* **WHAT IS REQUIRED**: Can you rewrite all the data below with "icon" swapped for "button" wherever it appears, changing nothing else and leaving out the pictures?

━━━ RAW RECORDS ━━━

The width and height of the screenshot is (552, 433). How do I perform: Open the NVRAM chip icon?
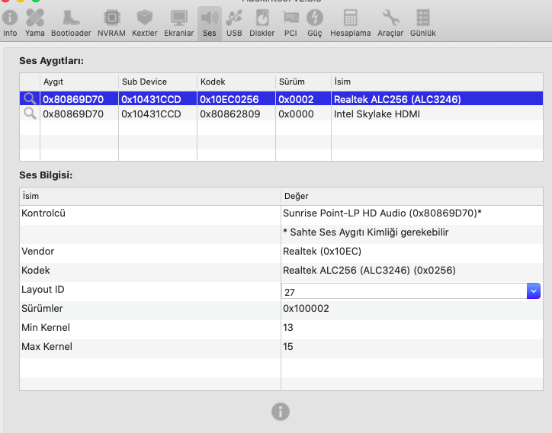[111, 21]
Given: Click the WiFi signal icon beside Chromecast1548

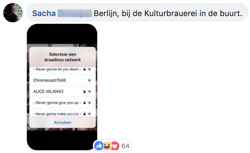Looking at the screenshot, I should 90,80.
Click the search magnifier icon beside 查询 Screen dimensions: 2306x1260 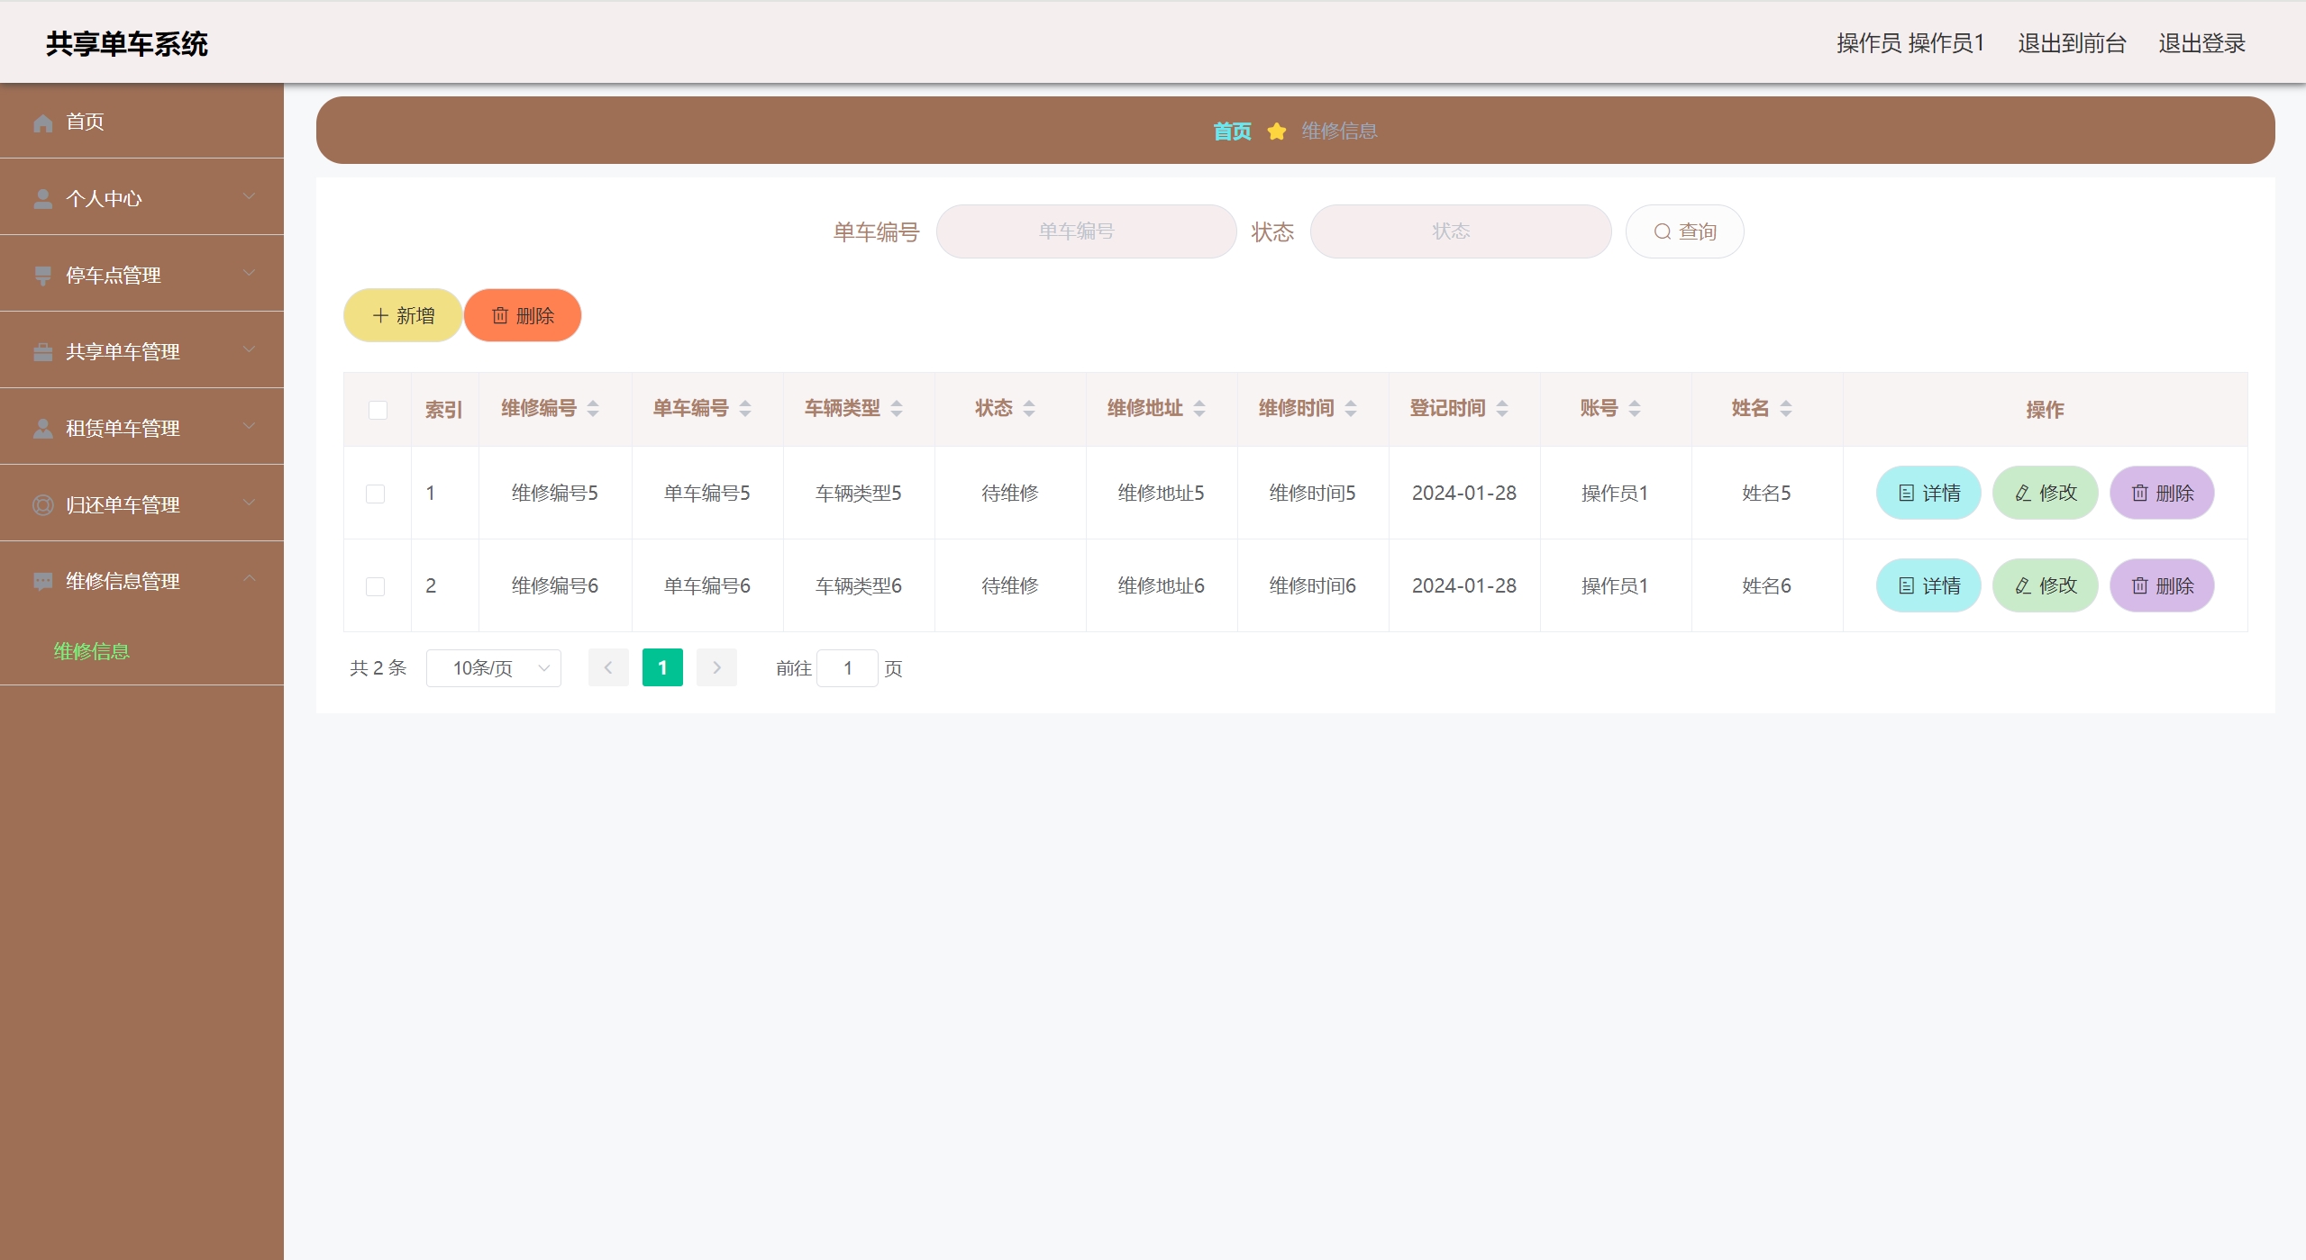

━━━

* **SOLUTION FOR THIS PROBLEM**:
The width and height of the screenshot is (552, 433). How do I perform: Open the NVRAM chip button?
[111, 21]
Given: Click the WiFi signal button beside Chromecast1548

Looking at the screenshot, I should 90,80.
Click the search magnifier button beside 查询 Screen dimensions: 2306x1260 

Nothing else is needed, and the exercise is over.